Tuesday, October 28, 2014

Ease

Ease, as in, to be at ease. It is the supposed reason for most vacations and now at my time of life, retirements. Ease, just like the void or mindlessness of Zen, requires an awful lot of unease and mindfulness to accomplish. I suppose there is a deep thought somewhere in there, but in actuality, what there is is work: hours and hours of labor with no guarantee of success in sight.

I think of this as I kneel trying to make a bowl of matcha. Seems simple I know. As Rikyu wrote in his One Hundred Verses (here translated by Gretchen Mittwer), “Know that chanoyu is a matter of simply boiling water, making the tea, and drinking it.” He also wrote, “To become adept at something requires liking it, adroitness, and the accumulation of training. It is the person with all these three who will realize mastery.”
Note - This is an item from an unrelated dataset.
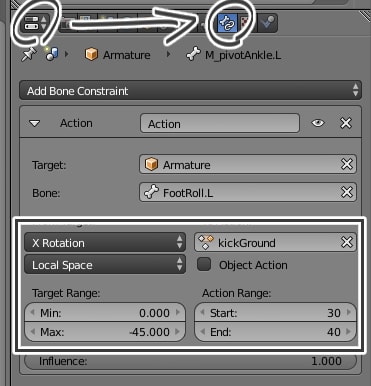
Task: Increase the Target Range Min value arrow
Action: (x=178, y=312)
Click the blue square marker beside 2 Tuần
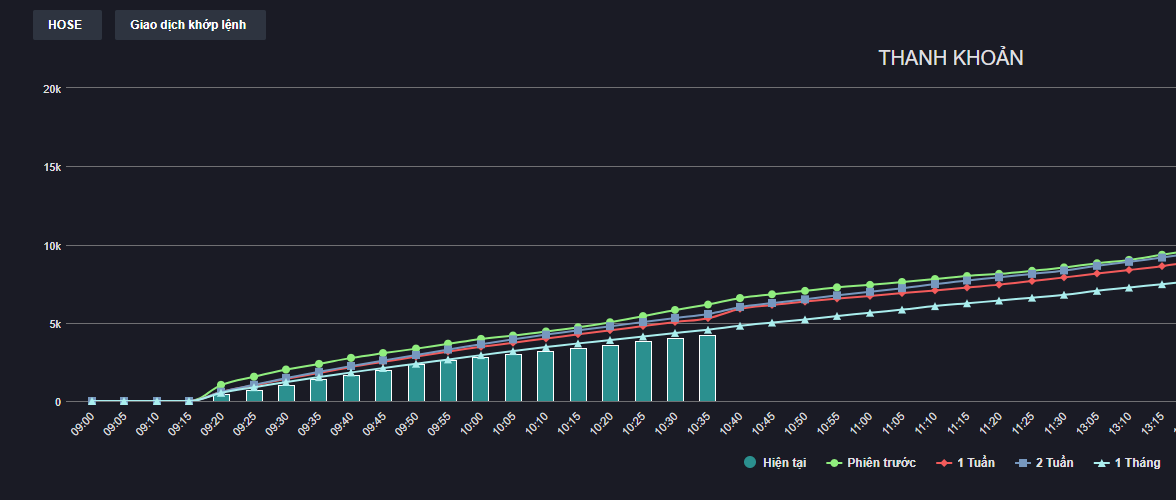This screenshot has width=1176, height=500. (x=1022, y=462)
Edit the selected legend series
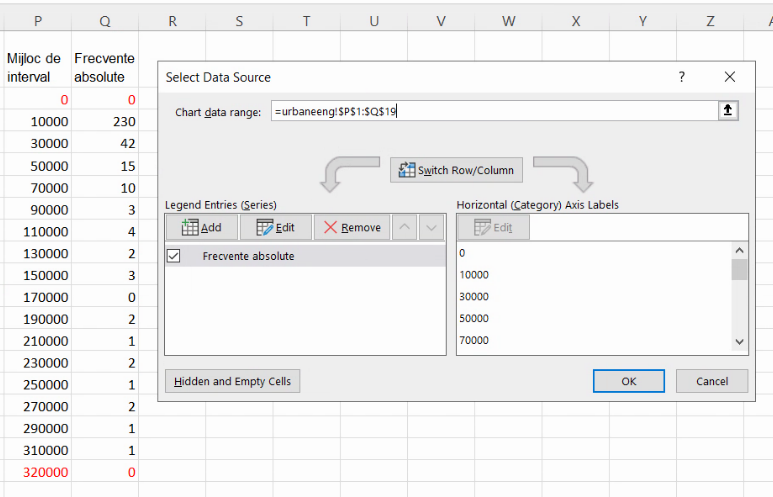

In fact, I often think of the former while entering into the process of making tea only to discover, about 5 minutes into the process, how wrong I am. It is then that the later aphorism starts to resonate in my mind.

But maybe effort is a better word than work. Work implies a reward. I do this for you and you pay me, whereas effort is devoid of the concept of pay or reward. Granted, you may be rewarded for your effort but that is not implicit in the doing.

Effort is an ethical construct. It is something you decided to do because you decide to do it. It provides an internal satisfaction despite the outcome. Effort is done because you want to put in the energy. We know from the laws of thermodynamics that energy is not lost it is just transformed. Though, on a frustrating day at work this is hard to accept. It is probably why the afternoon coffee break was invented. In the hope of using a little biologically active molecule to kick start your brain and body to give a bit more effort towards the cause.

As we are told, the Buddhist priests that brought tea back from China to Japan in the 8th century, 120 miles across the Korean Strait, in fact, used tea for just this purpose. And this purpose provides such an important function that an elaborate culture developed around it. Thus, chanoyu has evolved over at least a half-century.

I think that success in tea, if such a concept exists, is measured in seconds. In the correct placement of the chawan and natsume; in the folding of the fukusa to cleanse the chashaku; in the whisking of matcha into a perfectly foamy lake; in the handling of the hishaku . . .

With all the above performed as the guest looks on resting on the firm foundation of the unseen labor in the mizuja. And that is another aspect of effort. It need not be recognized. When I was young, I wrongly assumed that my contemporaries who were surpassing me academically were somehow more gifted than I. That they possessed an inner trait — in the genes, though who knew about genes back then — that allow them to perform at a higher level. It took me many years to discover that effort was the key to success and that my genes were certainly up to the challenge.

Effort can transform into ease. How will you know, you will know by not knowing. The entire concept will no longer matter. Tea, or whatever pursues you have put your efforts into, will just happen, and seem to the outside world like you were born to do it. I think it is then that you can become a drunken bodhisattvas and wander in the mountains, from hut to hut . . . at ease!